This is a tale of how one small-time , hobby-level, mash-up widget developer (that would be me) caused Google to appear to DOS attack Yahoo, and how Yahoo protected itself by blocking Google from accessing its content. This is a tale that almost has the pieces you'd want in a good story... It's got a hint of mystery... It almost has suspense... It's chock full of buzz words... And it even has two valuable lesson for developers of mash-up frameworks and Web Service APIs.
It all happened, unintentionally, through the seemingly innocent combination of yahoo’s del.icio.us social bookmarking API, the iGoogle mash-up homepage, Google’s proxy server and a widget I created to view my bookmarks.
Extremely High Level Summary
Uber Geeks Only
Uber Geeks Only
For a slightly less geeky explanation, some background info, and pictures skip to "The Full Details" section below.

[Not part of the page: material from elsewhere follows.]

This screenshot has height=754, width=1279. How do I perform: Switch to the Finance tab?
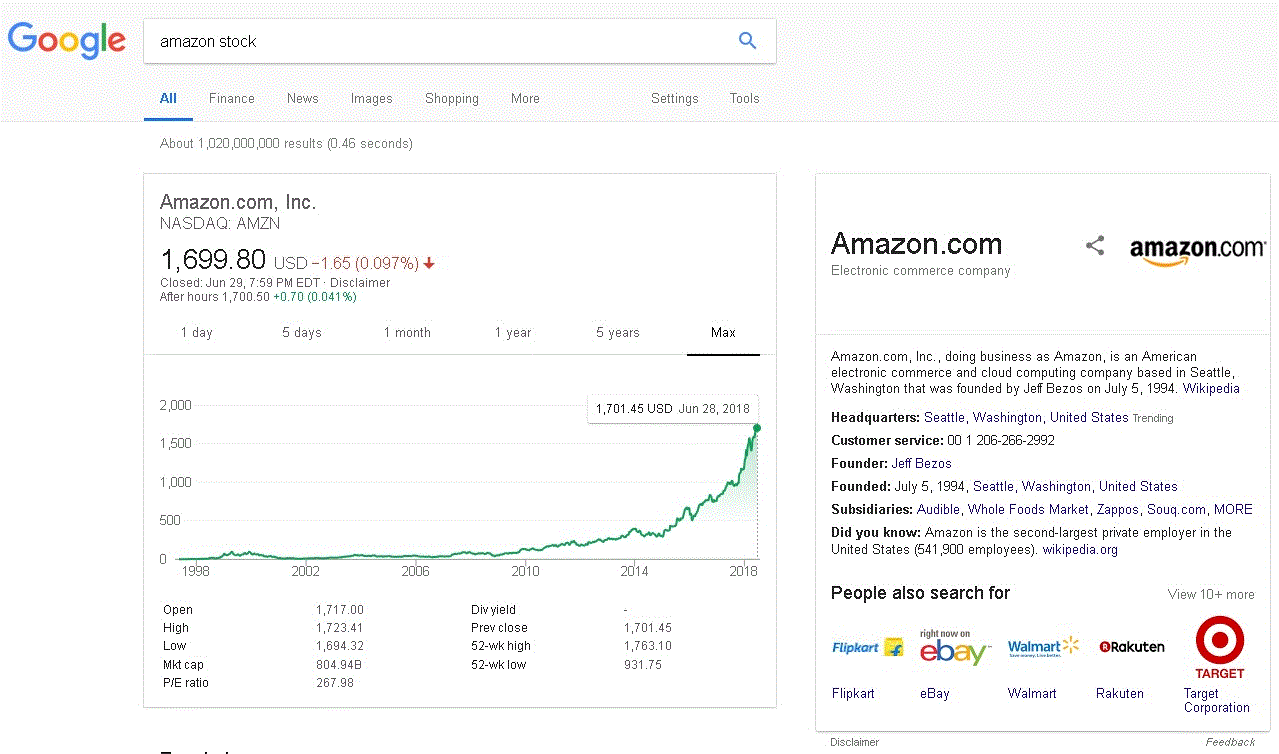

I created a module for iGoogle (module home page) that displays del.icio.us bookmarks. Every time a user that had installed my del.icio.us widget reloaded their iGoogle page the widget made a lot of requests to the del.icio.us web API (owned by Yahoo). Apparently the volume of requests from each page reload combined with a number of my friends using the widget was enough to be considered on par with a small un-sustained DOS attack.

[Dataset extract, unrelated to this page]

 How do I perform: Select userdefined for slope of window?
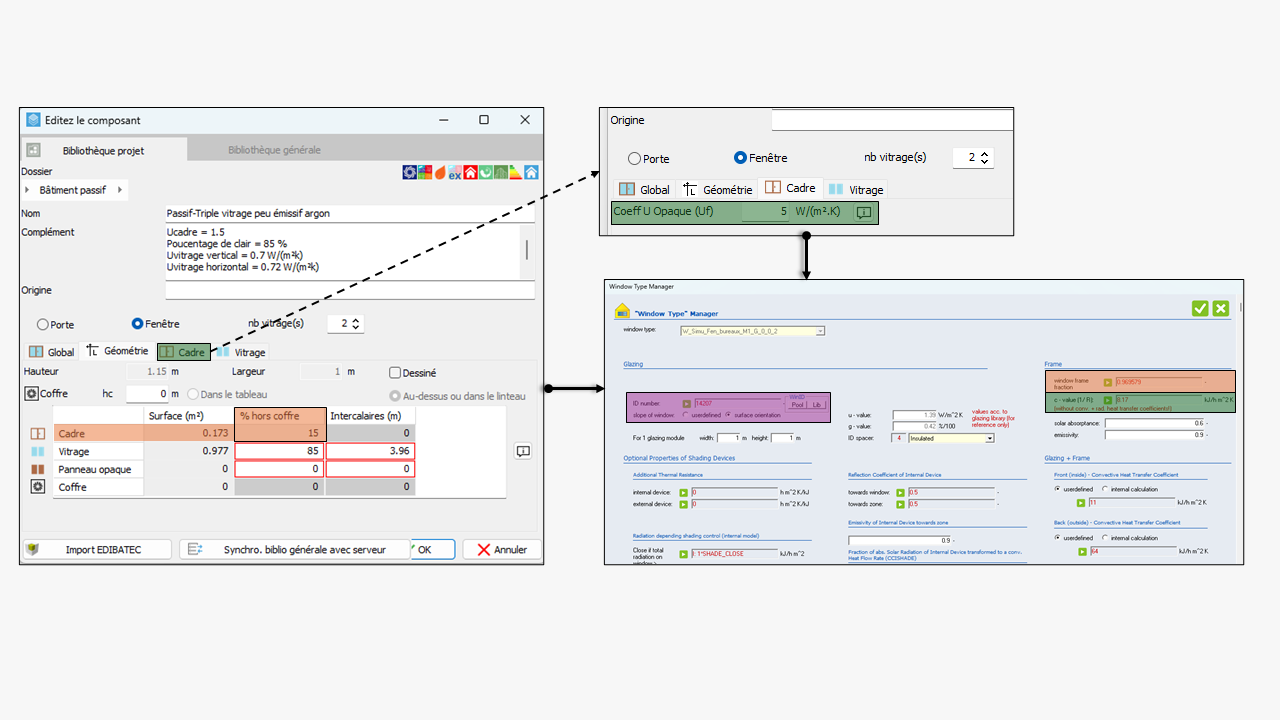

Because all requests from an iGoogle widget need to go through the Google proxy servers to avoid cross domain scripting security in the web browser, Yahoo saw the requests from my widget as coming from Google. Yahoo determined that Google was launching a DOS attack (they called it a swarm) and blocked some of their IP addresses from being able to access the del.icio.us web API.
The effect seems to be localized to IP addresses from a Google Data center near me because if I proxy my requests to Google through another part of the world the problem goes away. I emailed Yahoo (thread here) and they basically said they would keep the IP addresses blocked unless someone from Google contacted them and promised to throttle all future traffic.

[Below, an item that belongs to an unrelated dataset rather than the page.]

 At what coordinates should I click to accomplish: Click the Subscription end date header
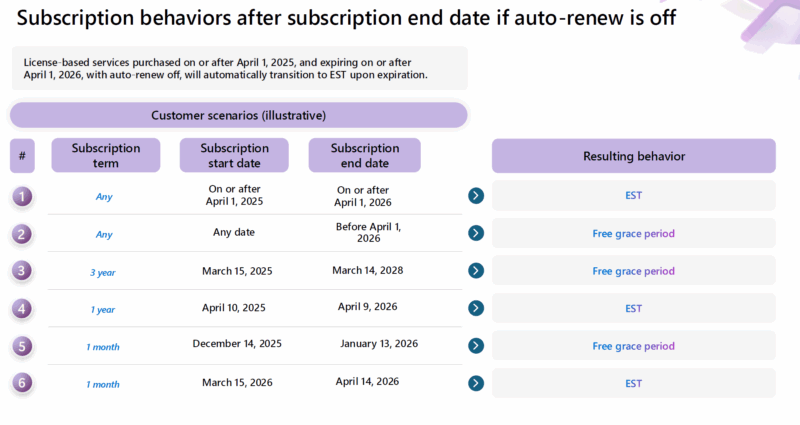[364, 156]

Keep reading to find out how I got the widget working while Yahoo and Google remain in a standoff.
The Full Details (With Pictures!)
A little History
Del.icio.us is a social bookmarking site that I use to keep track of bookmarks without having to lug a computer around with me everywhere. (Here's a 3 minute video description of social bookmarking if you're not familiar with the concept.) iGoogle is a mash-up that allows you to create a personalized home page made up of publicly available modules.
There are a lot of modules out there for putting del.icio.us bookmarks on your iGoogle page, but none of them did exactly what I wanted.
Basically I wanted to see a list of my del.icio.us tags, and then when I clicked on a tag, the bookmarks with that tag should be immediately listed. All the modules I found brought me to the del.icio.us page for that tag, but that was way too much page reloading for me. So I created a module that has these features:
- Displays your del.icio.us tags in a tag cloud
- When you click on a tag, the bookmarks with that tag appear below the tag cloud. Click on that tag again to clear the list of bookmarks from the screen
- Clicking on the title brings you to your del.icio.us home page
- Supports up to 100 tags with 100 bookmarks per tag
How it works: Mash-ups & this Situation
Cross Site Scripting and mash-up Proxies
Now there is a catch with dynamically fetching content in a web browser called the Cross Site Scripting Security. Basically this means that if you get a page from google.com, the only place you’re allowed to make an AJAX request to, while on that page, is google.com. This is for your protection and is a good thing because it eliminates one more way people can steal your bank account PIN. Like most things for your protection the world has found a way around it and we are better off because the workaround has enabled mash-ups like iGoogle.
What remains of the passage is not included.